The EventDispatcher’s main purpose is to copy Events from EventBuffers to the various EventProcessorPipelines as quickly as possible. Is is intended to be able to configure multiple EventDispatchers with different priorities, with a central EventDispatcherManager that is responsible for setting up (and cleaning up) everything.

Each EventDispatcher will run in its own thread and distributes the contents (based on priority) from 1..n EventBuffers to 1..n EventProcessorPipelines. Later on it is intended to be able to group several Dispatchers into a single thread, but for the beginning every Dispatcher will run in its own thread.

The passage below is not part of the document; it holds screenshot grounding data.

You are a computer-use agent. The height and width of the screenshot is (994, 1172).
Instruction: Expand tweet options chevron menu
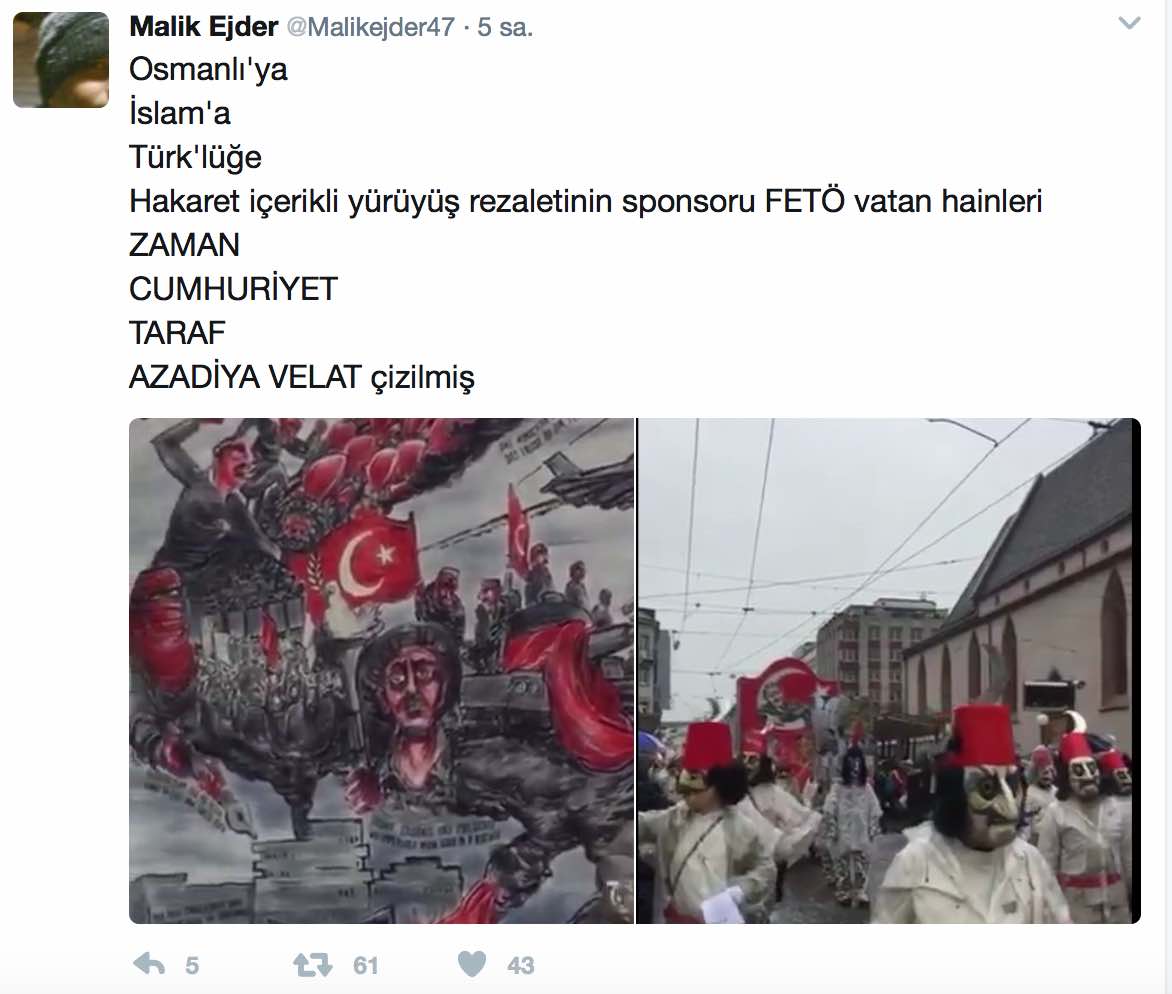tap(1129, 24)
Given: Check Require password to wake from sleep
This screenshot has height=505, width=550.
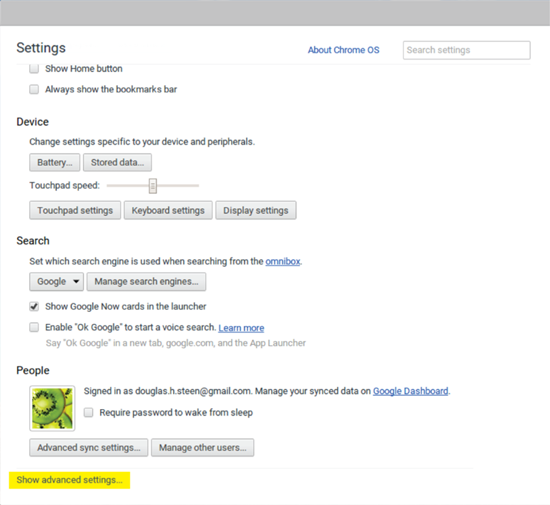Looking at the screenshot, I should click(88, 412).
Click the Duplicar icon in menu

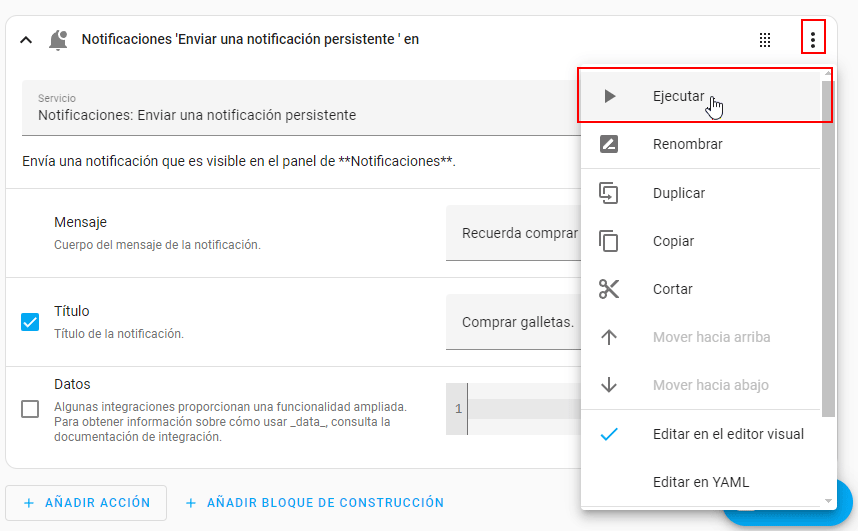[609, 193]
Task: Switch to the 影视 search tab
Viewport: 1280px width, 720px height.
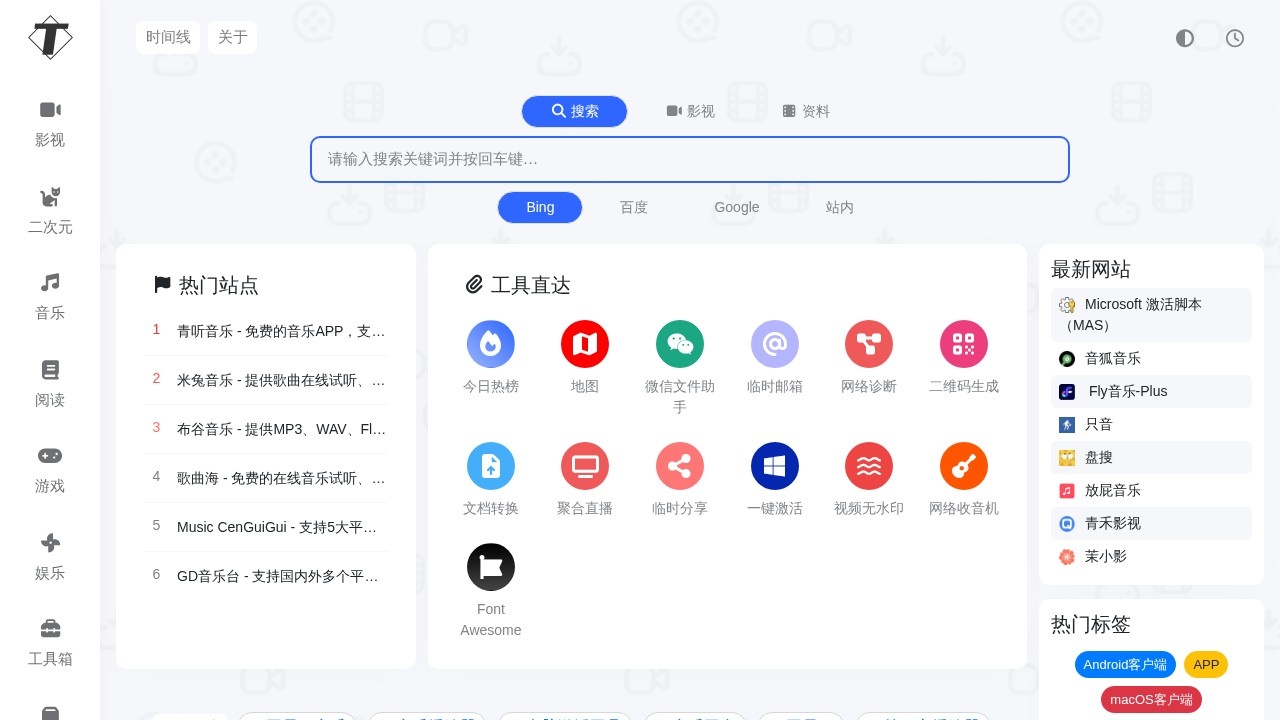Action: (x=691, y=111)
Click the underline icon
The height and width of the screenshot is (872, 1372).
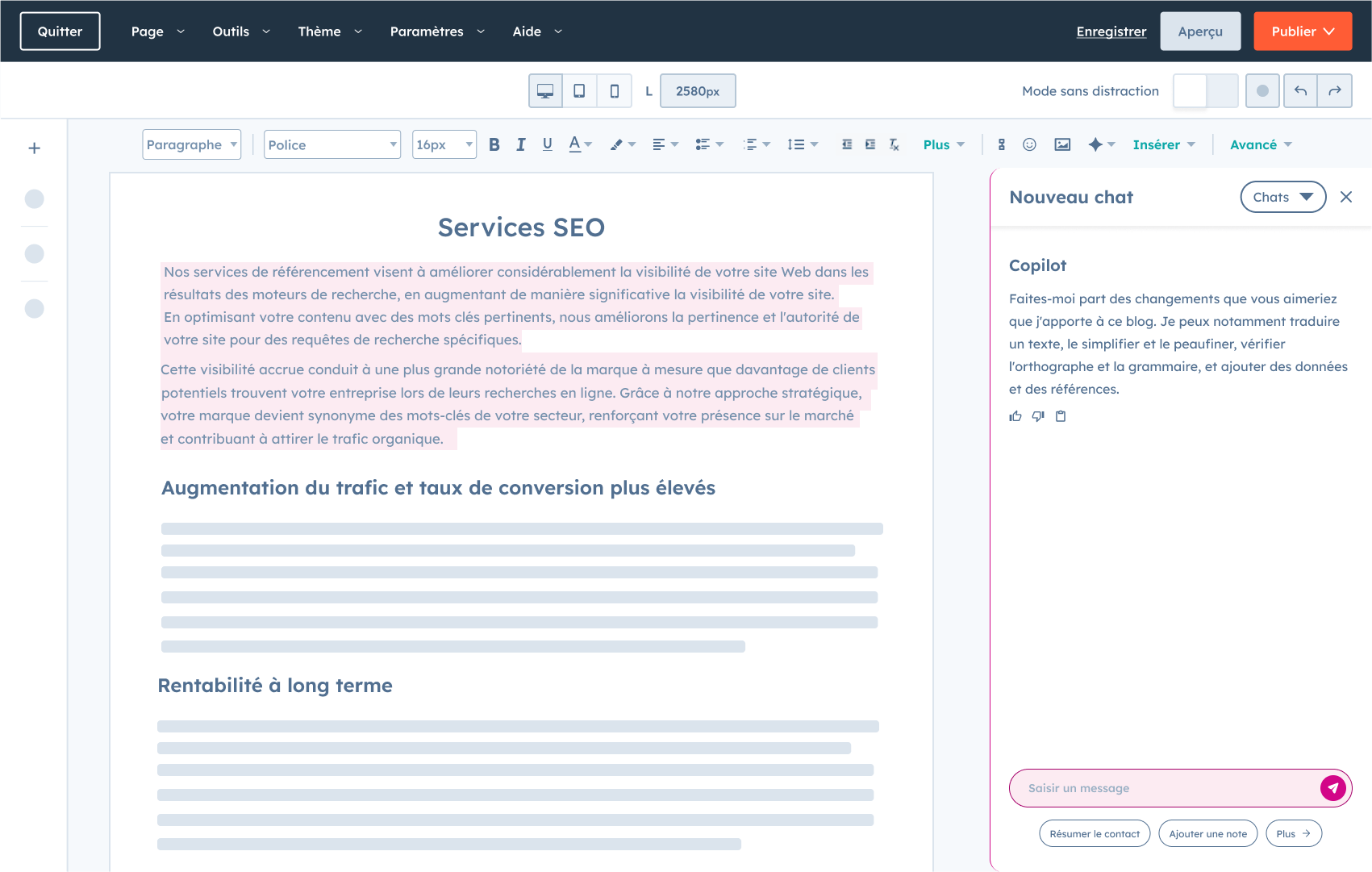pos(548,144)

The initial implementation shall be based around the following:

// Data types
typedef struct elosEventDispatcher {
    elosFlag_t           flags;
    pthread_mutex_t      mutex;
    safuVec_t            eventBufferPtrVec;
    samconfConfig_t      *config;
    elosEventProcessor_t *eventProcessor;
    elosEventBufferId_t  idCount; // To be replaced later with idManager
} elosEventDispatcher_t;

typedef struct elosEventDispatcherParam {
    samconfConfig_t      *config;
    elosEventProcessor_t *eventProcessor;
} elosEventDispatcherParam_t;

// Functions
safuResultE_t elosEventDispatcherNew(elosEventDispatcher_t **eventDispatcher);
safuResultE_t elosEventDispatcherInitialize(elosEventVector_t *eventDispatcher, elosEventDispatcherParam_t param);
safuResultE_t elosEventDispatcherBufferAdd(elosEventVector_t *eventDispatcher, elosEventBuffer_t *eventBuffer, elosEventBufferId_t *eventBufferId);
safuResultE_t elosEventDispatcherBufferRemove(elosEventVector_t *eventDispatcher, elosEventBufferId_t eventBufferId);
safuResultE_t elosEventDispatcherDispatch(elosEventVector_t *eventDispatcher);
safuResultE_t elosEventDispatcherStart(elosEventVector_t *eventDispatcher);
safuResultE_t elosEventDispatcherStop(elosEventVector_t *eventDispatcher);
safuResultE_t elosEventDispatcherDeleteMembers(elosEventVector_t *eventDispatcher);
safuResultE_t elosEventDispatcherDelete(elosEventVector_t *eventDispatcher);

Notes:

  • BufferAdd and BufferRemove shall be used by e.g. the ConnectionManager and the ScannerManager to add and remove Buffers that the EventDispatcher uses.

  • Start and Stop are responsible for handling the background thread that runs the EventDispatcher.

  • Dispatch is intended to be used internally by the background thread only, it shall read from all Buffers in eventBufferPtrVec and forward them to the EventProcessor.

  • The EventDispatcherManager will use nearly the same set of functions and parameters as EventDispatcher, due to this the code snippets for it are not present here.

  • The initial implementation will simply read from 1..n Buffers and pass them on directly to the current EventProcessor to get things running.

EventProcessorPipeline

The EventProcessor will be reworked to have multiple configureable Pipelines, with, as mentioned above, each Pipeline having a similiar featureset compared to what the EventProcessor currently has.

It is intended that 1..n Pipelines run in a thread, with each Pipeline having their own EventBuffer that is filled by EventDispatchers. Each Pipeline will also have 1..n EventFilters as well as 1 “Sink” (e.g. a EventQueue or a Backend), to which the Events will be passed in case one of the EventFilters matches.

The details to this component will be fleshed out in more detail once the basic EventBuffers and EventDispatchers are established in the codebase.